1. View Source
2. Switch Window Managers
Mainly this is for the Linux/BSD crowd. Try a lightweight like Blackbox or Window Maker, if it comes with your distro. Edit a style. By changing your desktop every now and then, it just keeps your mind loose and limber.
3. Try a New Distro
From the same reasoning as above. Live CDs are great to shop around, especially the smaller distros that never seem to get any love. You find out about new programs you never would have known about, see new styles and ways of doing things, and you might just get an inspiration for your next project.
4. Bookmark a Cheatsheet
For things like Unicode, CSS, SQL select statements, Emacs commands, Firefox hotkeys, and so on. They’re good to go over every now and then to learn them so they’lll be in your head when you need them.
5. Read a Classic Programming Book
Everybody praises them, and you know they’re great, but you never seem to get around to reading them. Here’s a whole bunch.
6. Learn a New Language
That can be programming, or mark-up, or – hey! – how about a spoken language? You know, for talking to people? The web is one big international terminal; your next coding project could bring you together with people from all over the world. Getting conversant in more than one language just helps broaden your range.
7. Write a Script
8. Spend a Day Learning a Subject You Hate
Sure, you would just as soon hammer railroad spikes into your temple as study cross-site scripting attacks. But you that know one of these days your blog’s comment box will be hacked, your database will be hosed, and you’ll be up at 3 AM cussing yourself for not learning more about cross-site scripting attacks.
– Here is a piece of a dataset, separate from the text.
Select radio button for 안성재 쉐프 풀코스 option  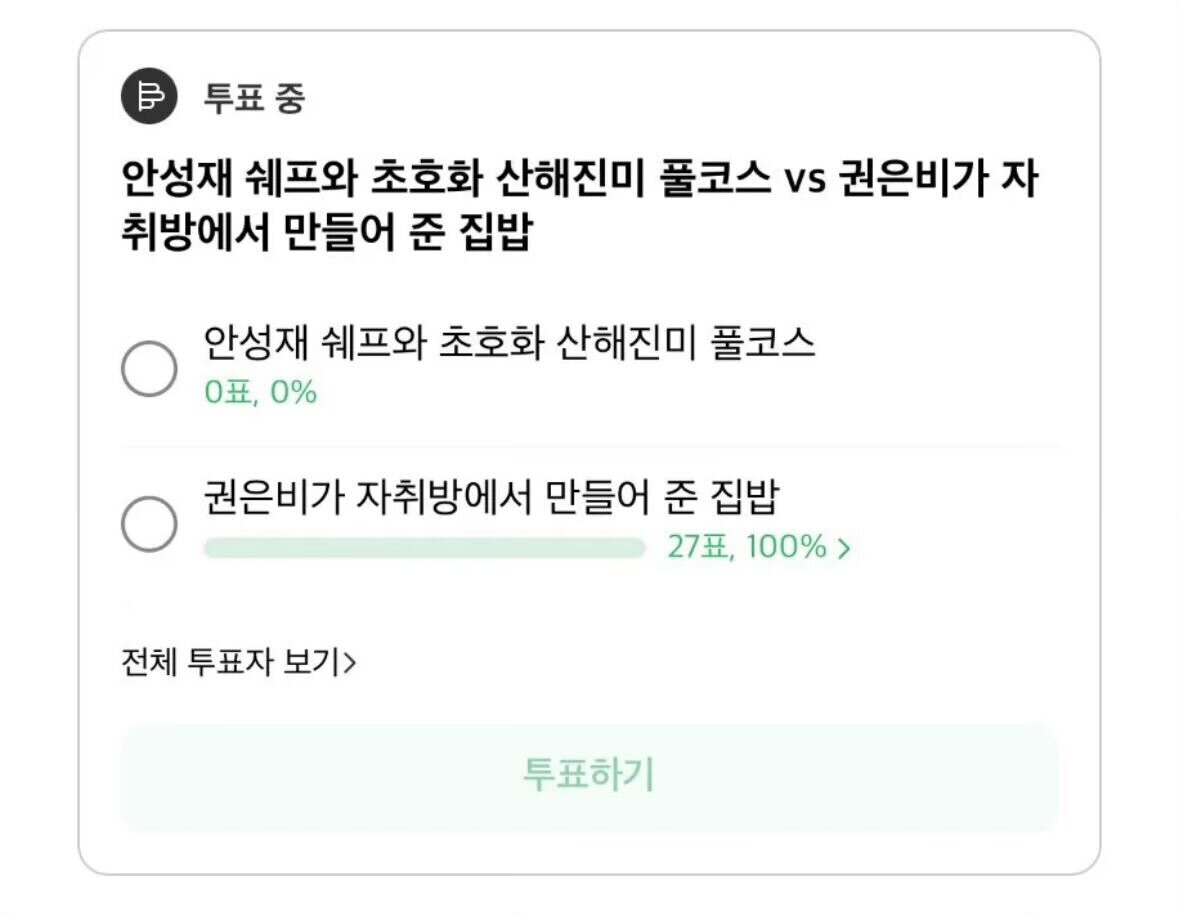point(149,369)
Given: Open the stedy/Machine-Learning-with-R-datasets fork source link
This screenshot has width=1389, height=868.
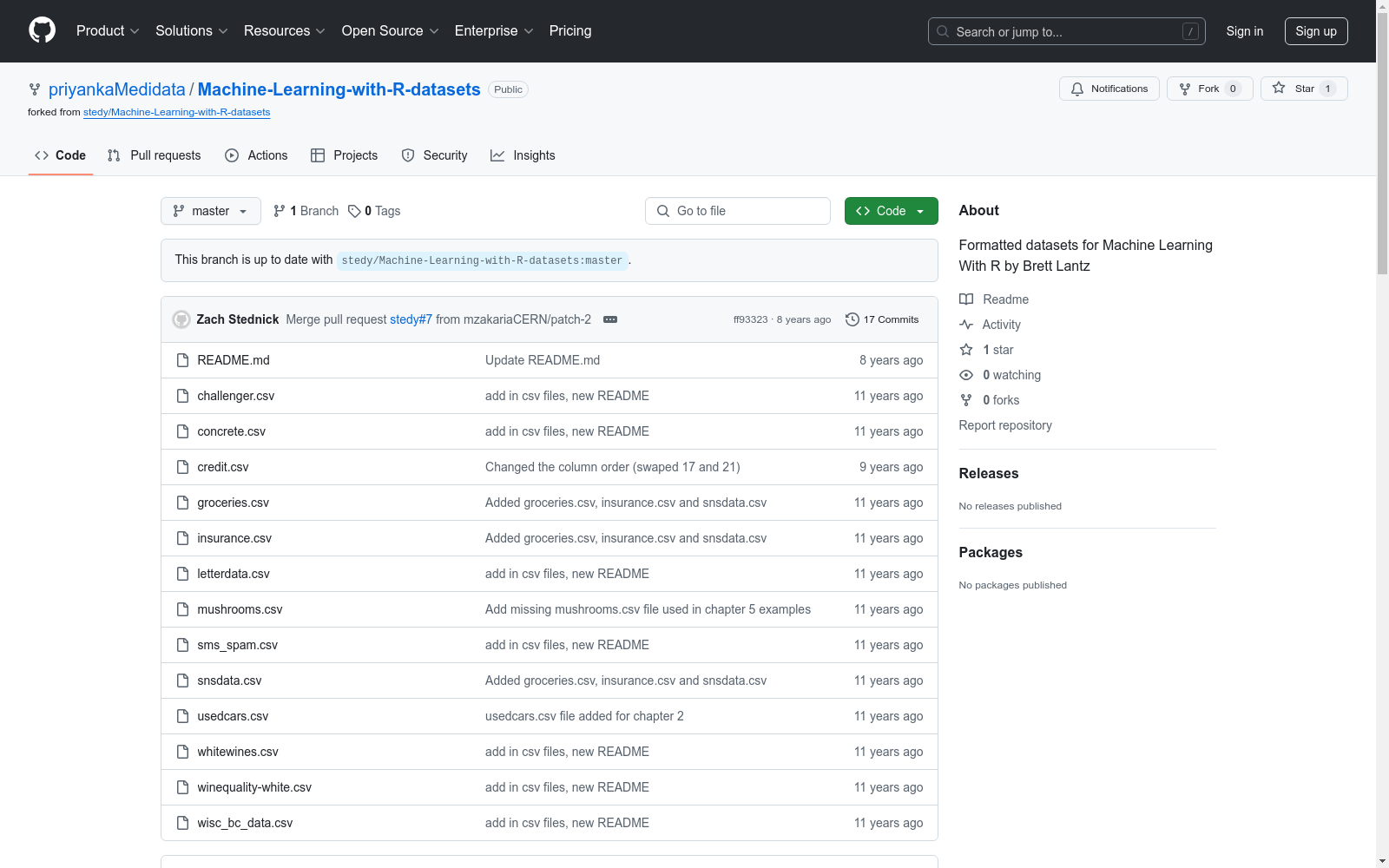Looking at the screenshot, I should tap(176, 112).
9. Try a Mad Scientist’s Project
Like, oh, I don’t know, run Windows 3.1 inside of DOSBox from a Linux desktop, all to play the original Chip’s Challenge. Worth the effort just for the “You’re running WHAT?” reaction you get from people.
10. Go outside
Walk your dog. Start a garden. Mow your grass. Shovel your snow. Re-introduce your skin to the strange yellow ball in the sky that emits radiation. Seriously, I don’t know how many times I was stuck for an idea and I just went outside and a few lungfuls of fresh air was all I needed. Even if it involved a walk to the pub.
- A Fast Round-Up of Web Languages
- Fixing Windows using a Live Linux CD – part one
- Linux Link-O-Mania
- Programming FAQ
- 6 Signs You’re Not Cut Out For Programming…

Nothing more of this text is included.